A frequency-dependent increase in the overflow of norepinephrine (NE), 3-H-NE, total 3-H and dopamine-beta-hydroxylase (DBH) activity per nerve impulse was obtained after electrical stimulation of the isolated, perfused cat spleen. Over the range of frequencies studied, a proportional increase in the overflow of transmitter and DBH activity was observed, suggesting that an increase in the exocytotic release of NE is the primary mechanism by which the overflow of transmitter is enhanced with increasing frequencies of stimulation. The effects of 3 muM phenoxybenzamine (PBA) on the nerve stimulation-mediated overflow of NE, total 3-h, 3-h-ne and DBH activity were studied at two frequencies of stimulation, 1 and 5 Hz, in spleens from control and alpha-methyl-p-tyrosine-treated cats. Similarly, release of DBH activity was studied in spleens of reserpine-treated cats. In spleens from control cats, PBA produced a marked increase in the overflow of transmitter and DBH activity. This enhancement was more pronounced at 5 Hz than at 1 Hz. It was estimated that only 10 and 25% of the overflow of NE obtained in the presence of PBA at 1 and 5 Hz, respectively, could be accounted for by increased exocytosis. Depletion of tissue NE (80%) by pretreatment with alpha-methyl-p-tyrosine considerably reduced the effectiveness of PBA in enhancing the nerve stimulation-mediated overflow of NE, 3-H-NE, total 3-H and, particularly, of DBH activity. After reserpine treatment, the tissue NE content was reduced by more than 99%, yet the nerve stimulation-mediated release of DBH activity was similar to control spleens. PBA failed to enhance the nerve stimulation-mediated overflow of DBH activity after reserpine treatment.

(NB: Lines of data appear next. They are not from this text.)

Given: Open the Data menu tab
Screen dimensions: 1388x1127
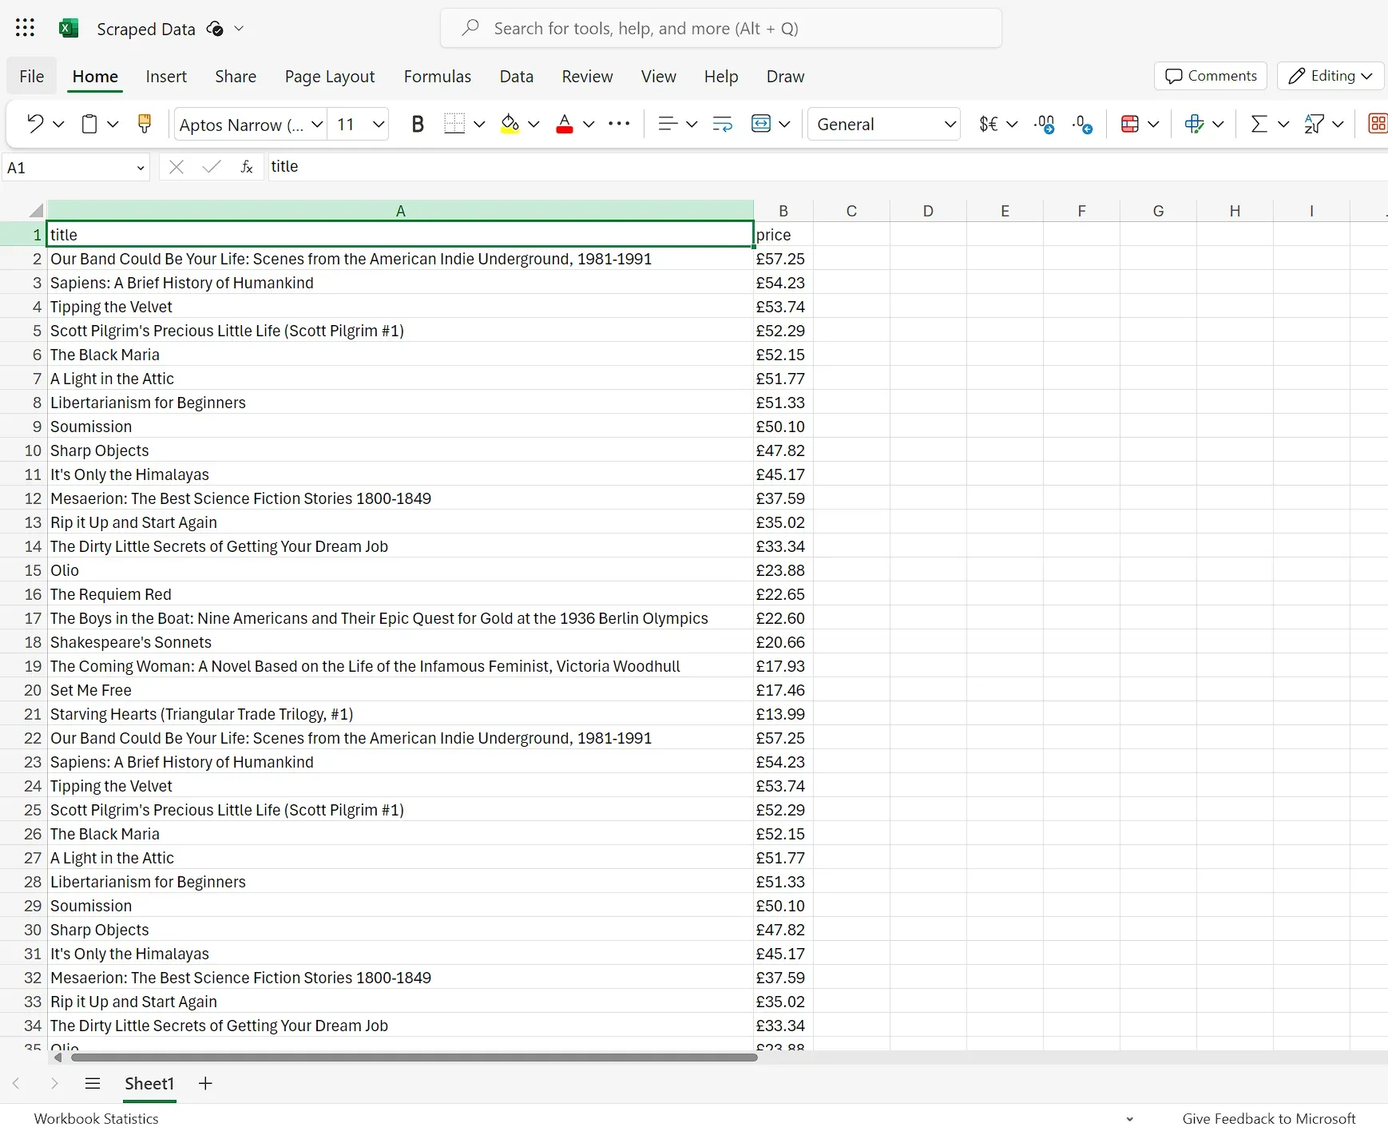Looking at the screenshot, I should [x=517, y=76].
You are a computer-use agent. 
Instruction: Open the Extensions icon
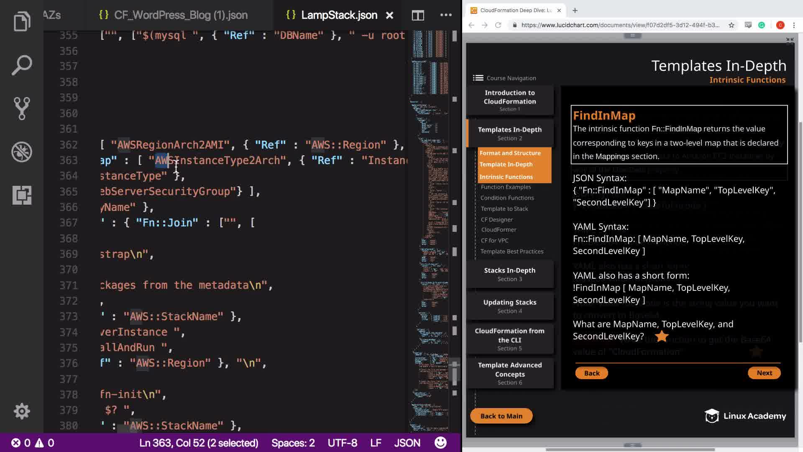coord(22,195)
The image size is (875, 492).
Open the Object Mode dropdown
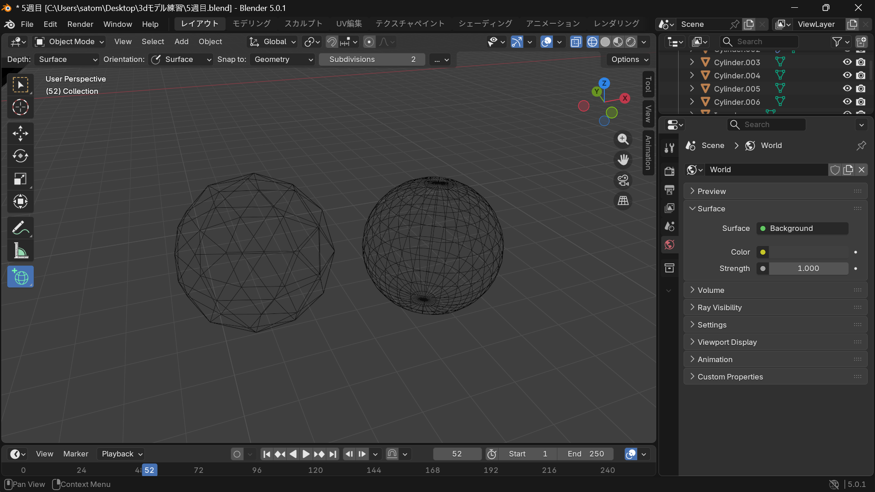[71, 42]
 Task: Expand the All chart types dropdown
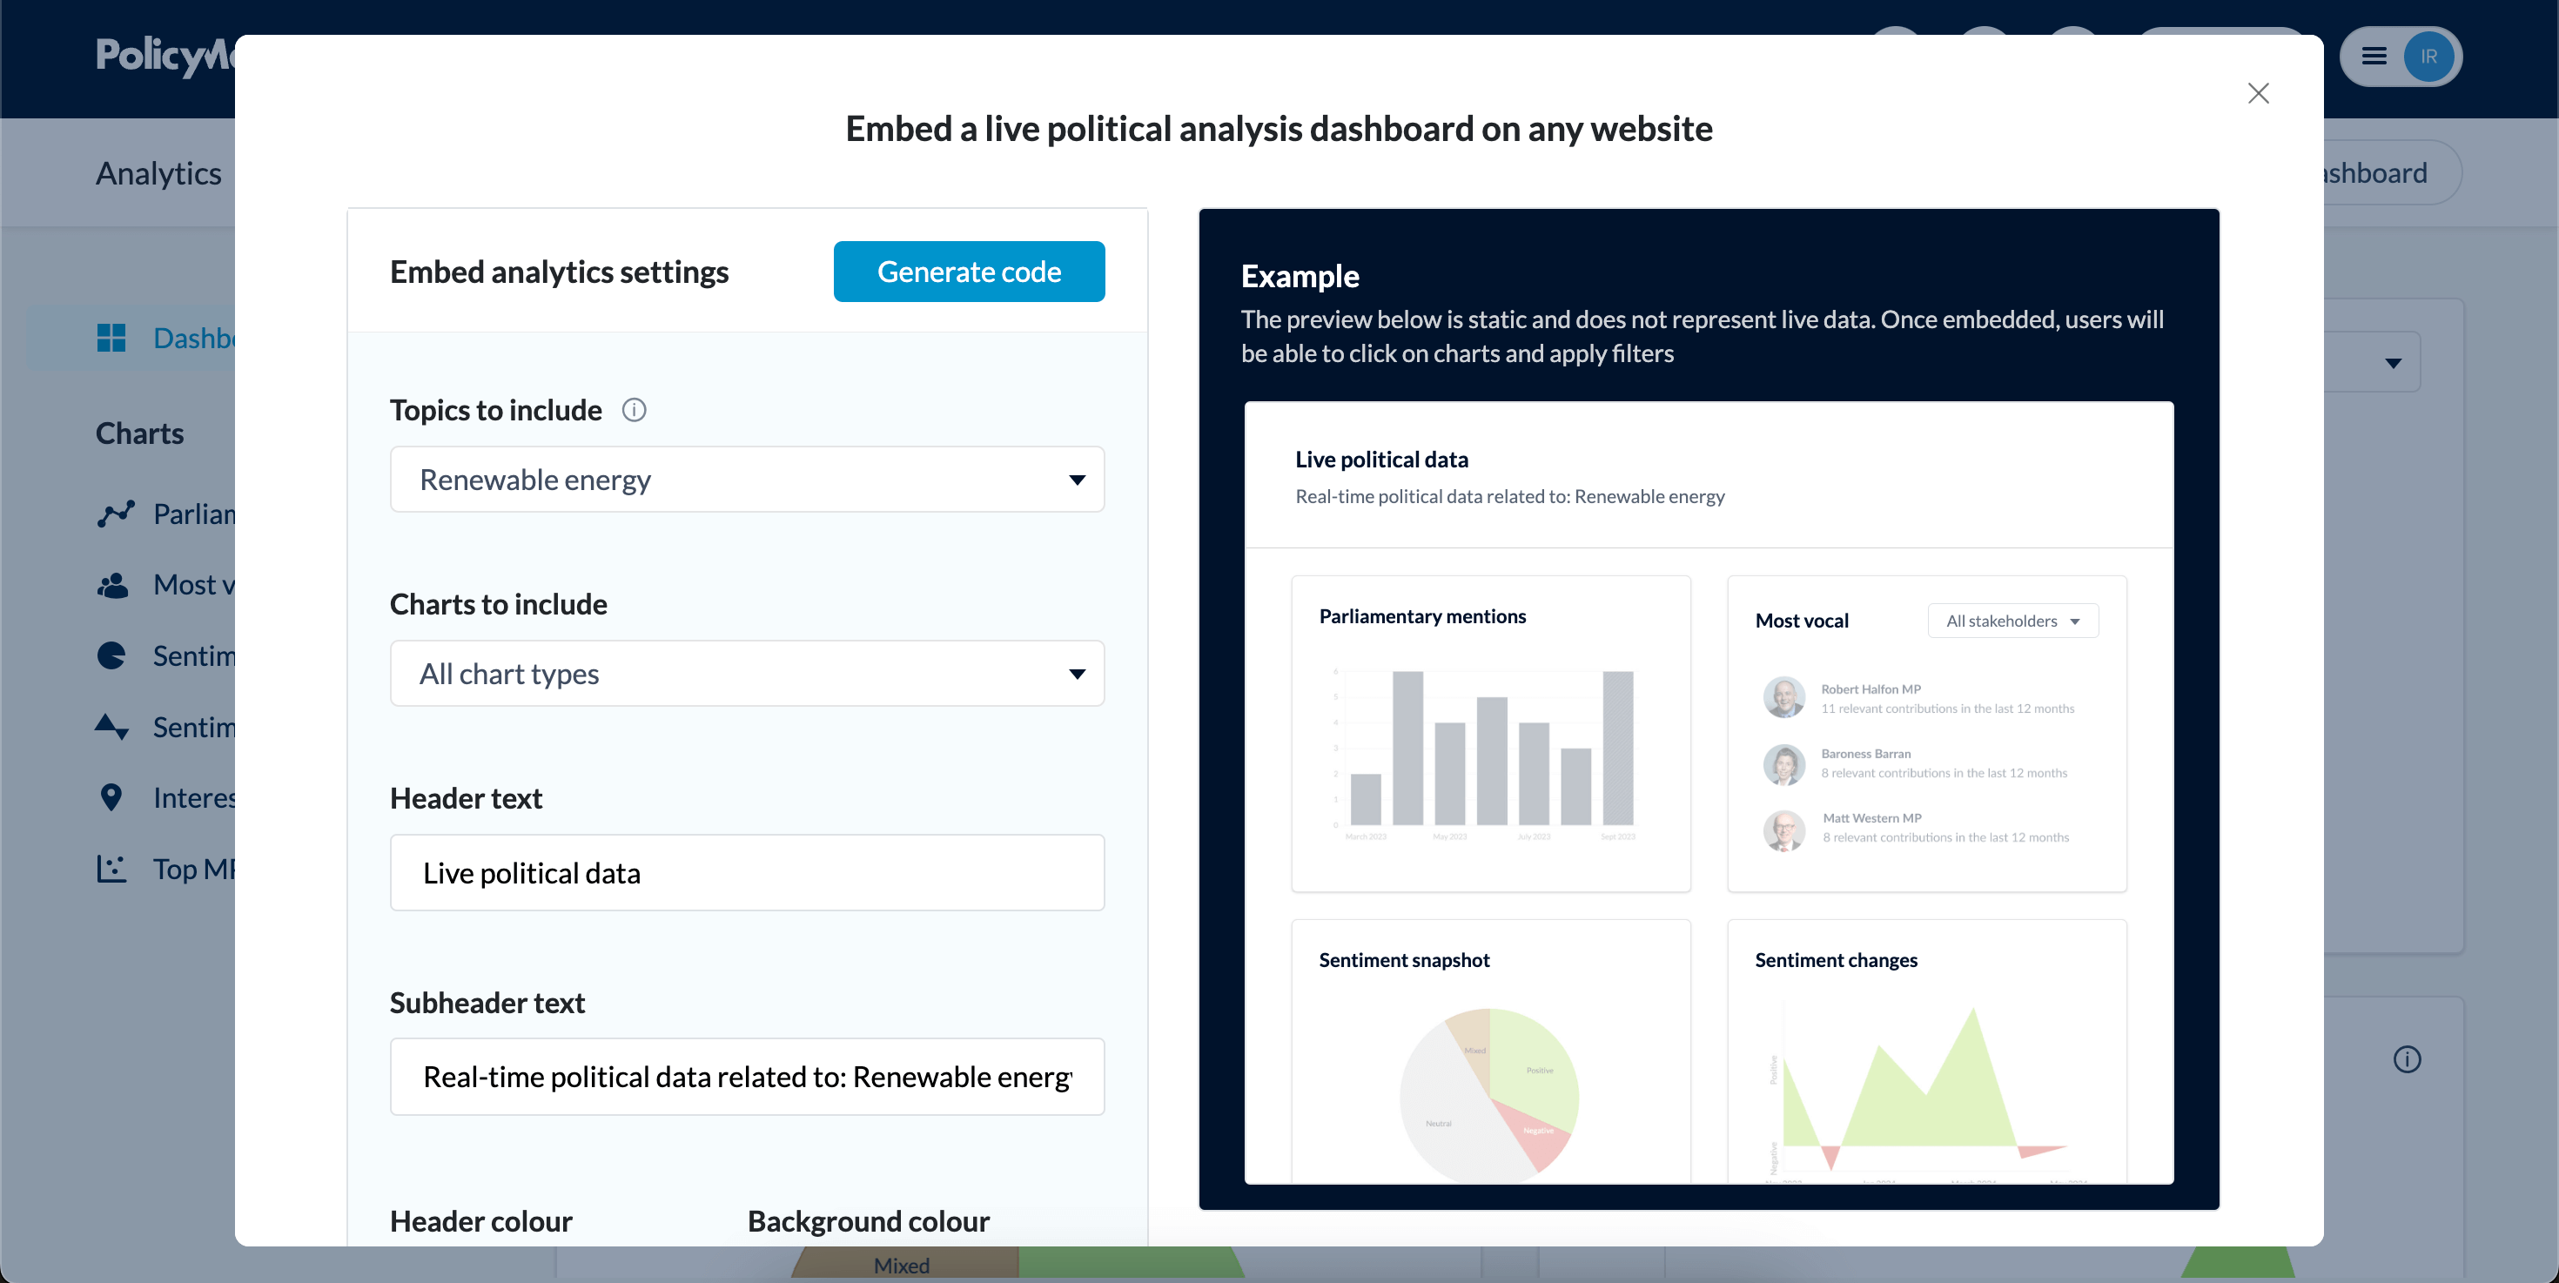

Thus it appears that the enhancement in the exocytotic release of transmitter by nerve stimulation observed in the presence of PBA is related to the concentration of NE in the synaptic space. Therefore, the present study is in favor of the notion that presynaptic alphareceptors may form part of a negative feedback control mechanism by which the transmitter may inhibit its own release.